Accruals, deferrals, depreciation, lease ROU/liability remeasurement, allowance for doubtful accounts, inventory reserves. Every AJE needs a memo and supporting workpaper — auditors will request the support and a plug-to-RE entry is a guaranteed audit finding.

Balance sheet, income statement, statement of cash flows (indirect method), statement of equity, and footnotes. Use last year's footnotes as a starting point and mark every change. Common new-disclosure misses: ASC 842 leases, ASC 326 CECL, related-party, subsequent events.

Auditors will set their own materiality, but management should compute internal thresholds (typically 5% of pre-tax income or 0.5–1% of revenue) for the SAD list. Items below the SUM threshold can be passed; above performance materiality must be posted.

Update narratives for the major cycles — order-to-cash, procure-to-pay, payroll, financial close, IT general controls. Note any system changes (new ERP, payroll provider switch, new bank) that change the control environment from last year.

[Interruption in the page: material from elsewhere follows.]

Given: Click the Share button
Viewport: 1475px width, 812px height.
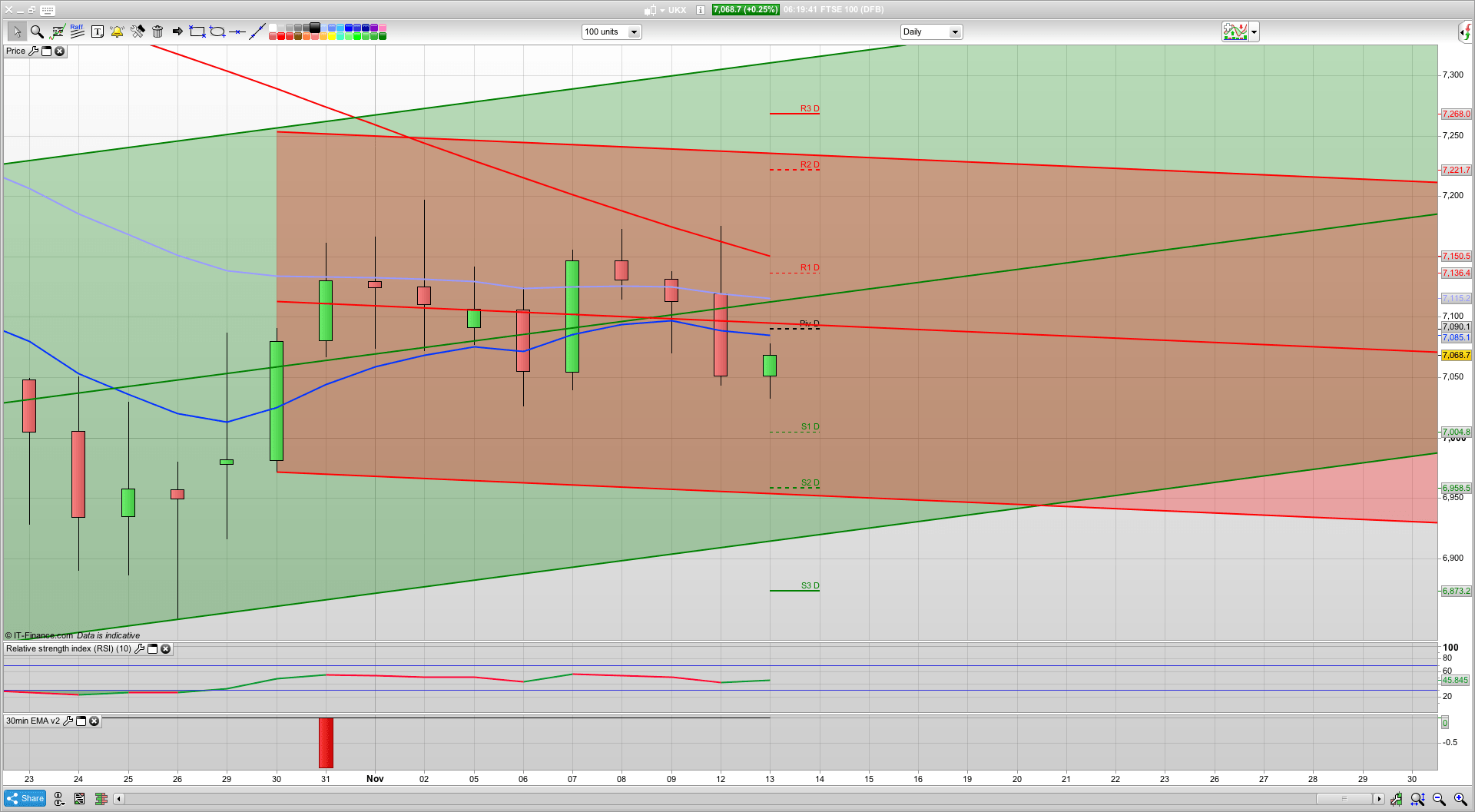Looking at the screenshot, I should point(25,799).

Map each key control to the financial statement assertion it addresses (existence, completeness, accuracy, cutoff, valuation). Identify control owner, frequency, and evidence retained. Auditors will sample from this list.

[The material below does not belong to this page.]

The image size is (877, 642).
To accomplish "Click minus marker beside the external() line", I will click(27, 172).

Run management's own test of design and operating effectiveness on each key control before fieldwork. Document exceptions with a remediation plan — the auditor finding the same exceptions you missed is a control reliance problem.

For each exception, document the root cause, compensating controls, and remediation timeline. Share with the audit team early — proactive remediation gets reported differently in the management letter than a finding the auditor surfaces first.

Request current SOC 1 Type II reports from payroll (ADP, Gusto, Paychex), 401(k) recordkeeper, equity admin, and any cloud ERP. Confirm the report period covers your fiscal year and review CUECs (complementary user entity controls) for items you must implement on your end.

Sign confirmation requests at year-end balances; auditors send directly through Confirmation.com. Also upload year-end bank statements, broker statements, and loan amortization schedules with covenant compliance calcs.

Year-end AR aging tied to GL, top-customer revenue detail, deferred revenue roll-forward, and ASC 606 contract analysis for any non-standard arrangements (multi-element, variable consideration, non-cash). Include the bad-debt allowance methodology.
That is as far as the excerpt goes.